Agencies reckon with talent crisis
By most financial measures, 2021 was a good one for agencies. Holding companies rode a stunning ad market rebound to stronger results than they saw pre-pandemic. Players of all sizes benefitted from client demand in areas from e-commerce to brand transformation. But agencies, long notorious for burnout, are just as subject to the Great Resignation as any other sector — and maybe even more so.
“Talent is the biggest issue our industry is facing,” Fig’s Figliulo said. “It is forcing agencies to be more distinctive.”
Attrition could be addressed in several ways. “Acqui-hiring” might become more common as the dealmaking market maintains its hot streak. Radically reimagining perks could also be necessary. Publicis Groupe is introducing a program that lets staff work from any region where the network has a footprint for up to six weeks.

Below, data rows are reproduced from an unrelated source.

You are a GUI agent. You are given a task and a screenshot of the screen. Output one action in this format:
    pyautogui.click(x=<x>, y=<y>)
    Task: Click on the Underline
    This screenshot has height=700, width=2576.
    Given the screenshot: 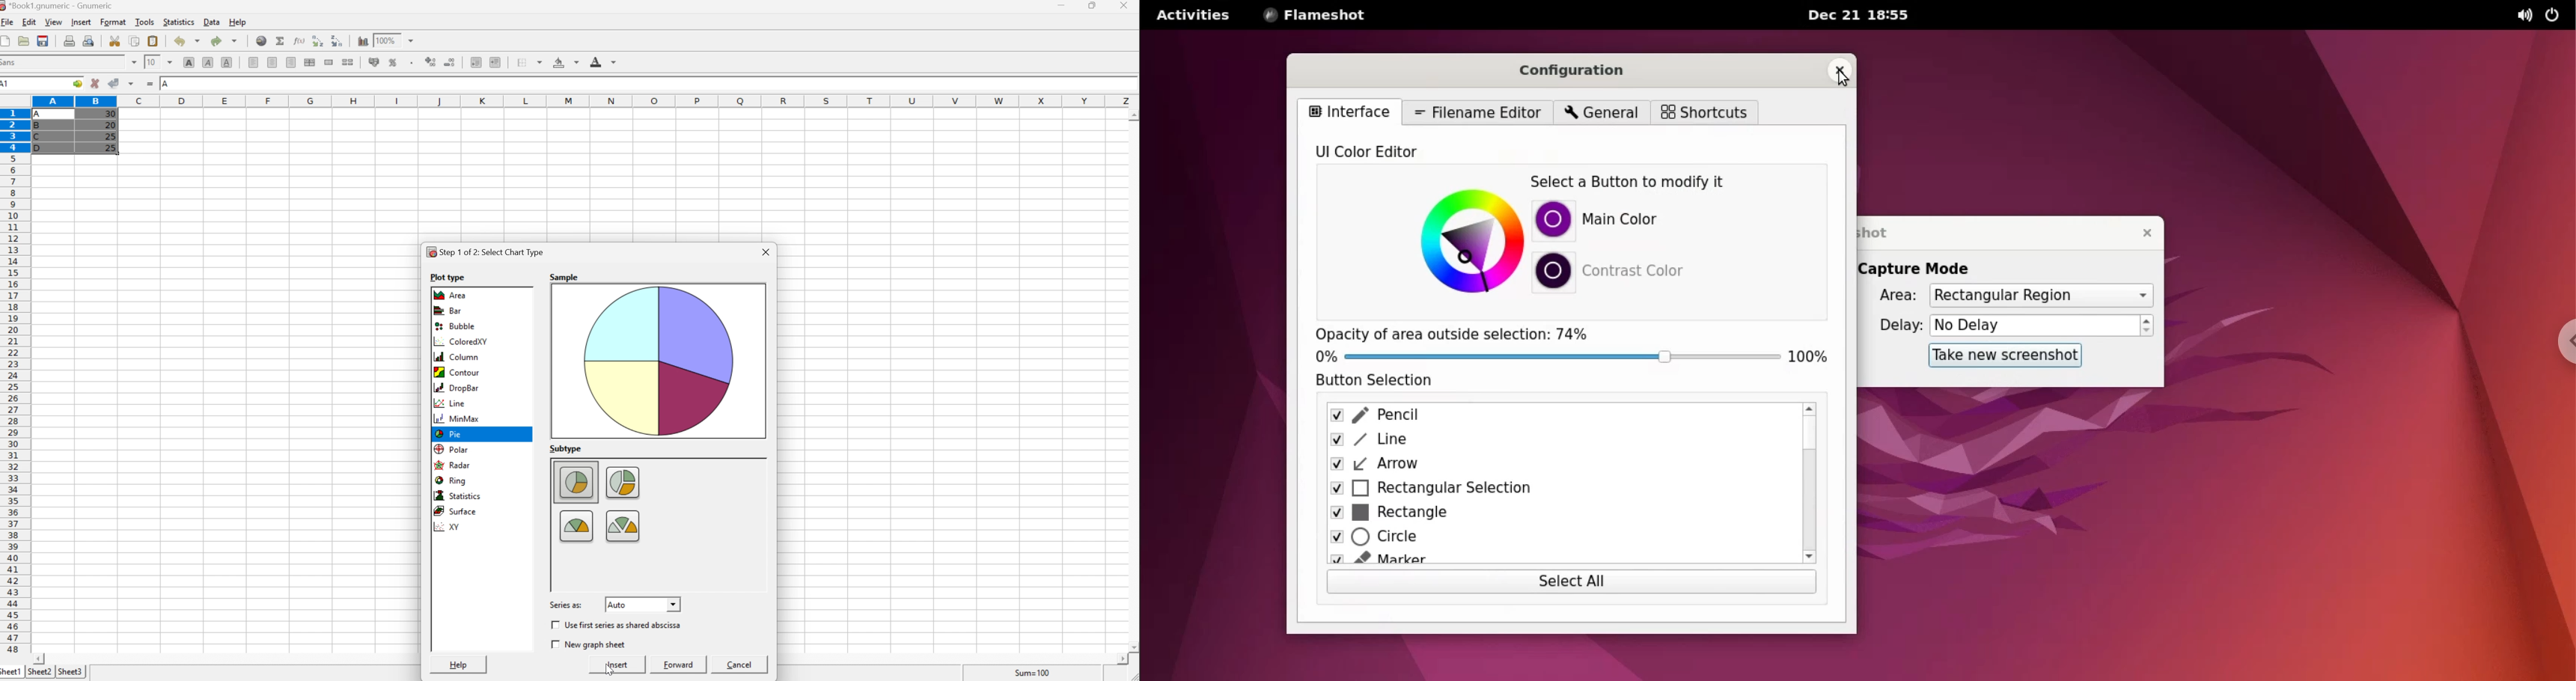 What is the action you would take?
    pyautogui.click(x=226, y=63)
    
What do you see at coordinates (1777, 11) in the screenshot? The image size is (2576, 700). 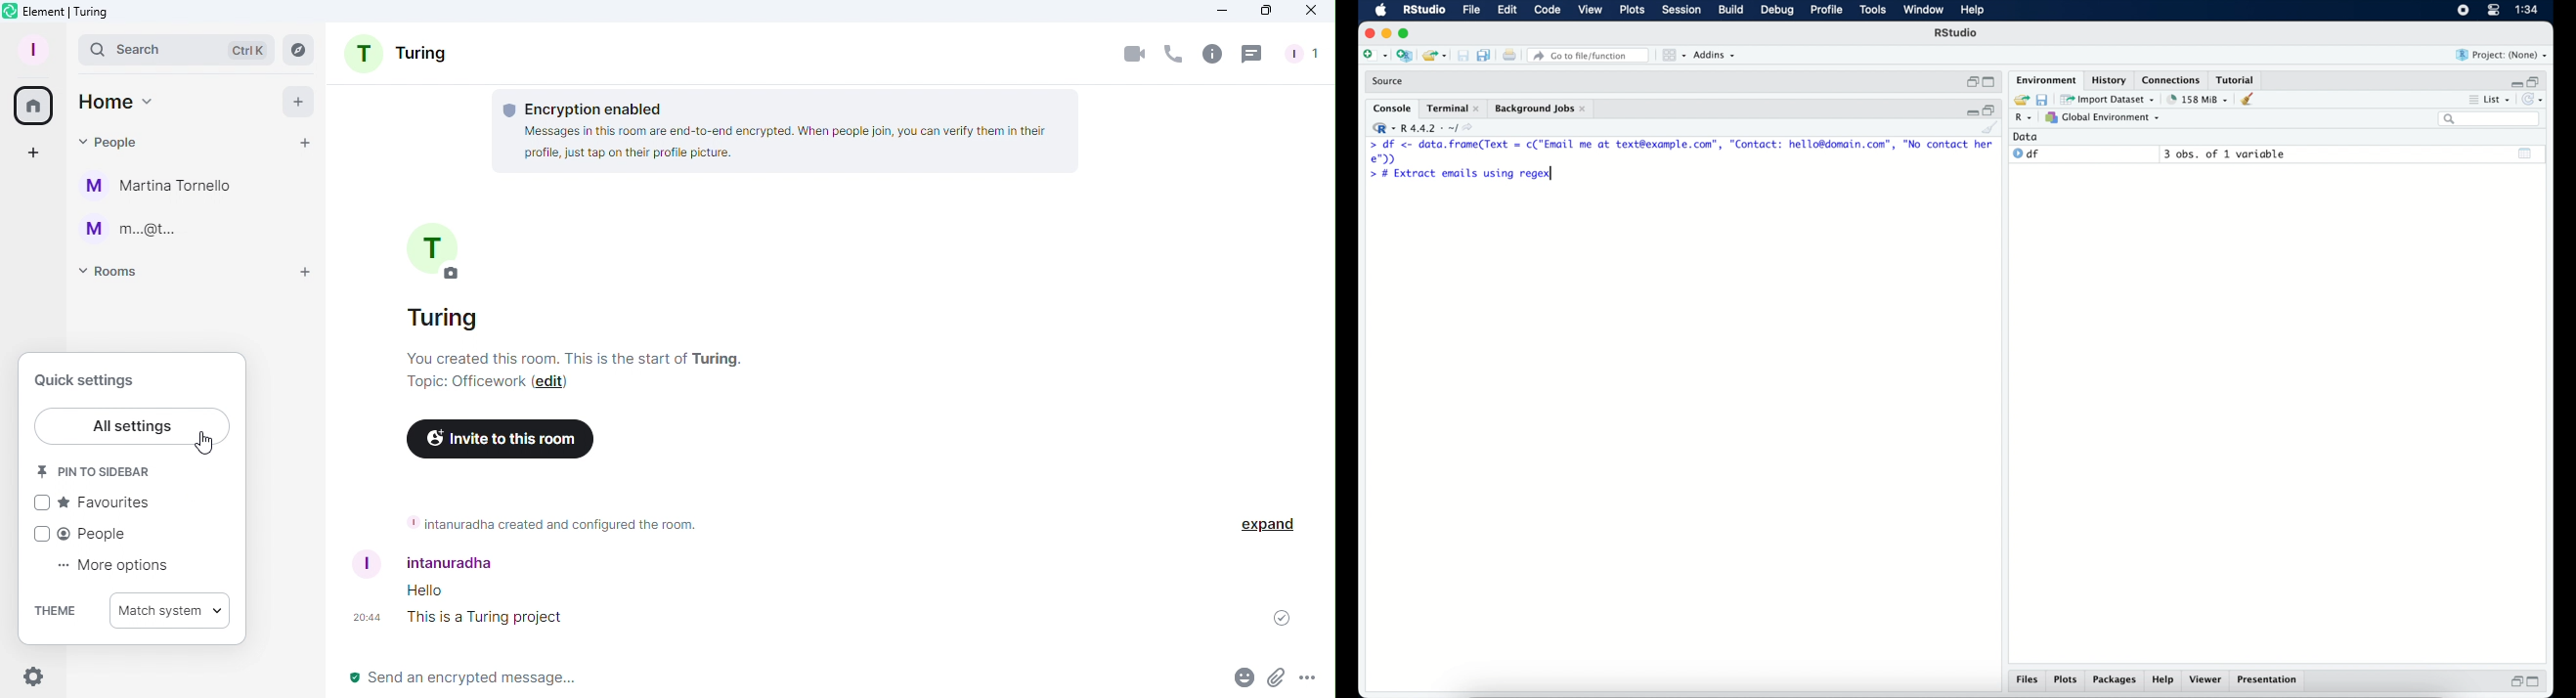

Failing to promote such flexibility, including around geography, could affect recent hard-won account gains and a leg up on management consultancy disrupters that have more historical specialties in talent integration. It’s easy for agency leadership to consider talent as a large numbers game, but the health of client ties sometimes rests on the individual.
“At the end of the day, something as relatively small in the grand scheme of things like an account director leaving can have a significant negative impact on that relationship,” said Jay Wilson, vice president analyst at Gartner.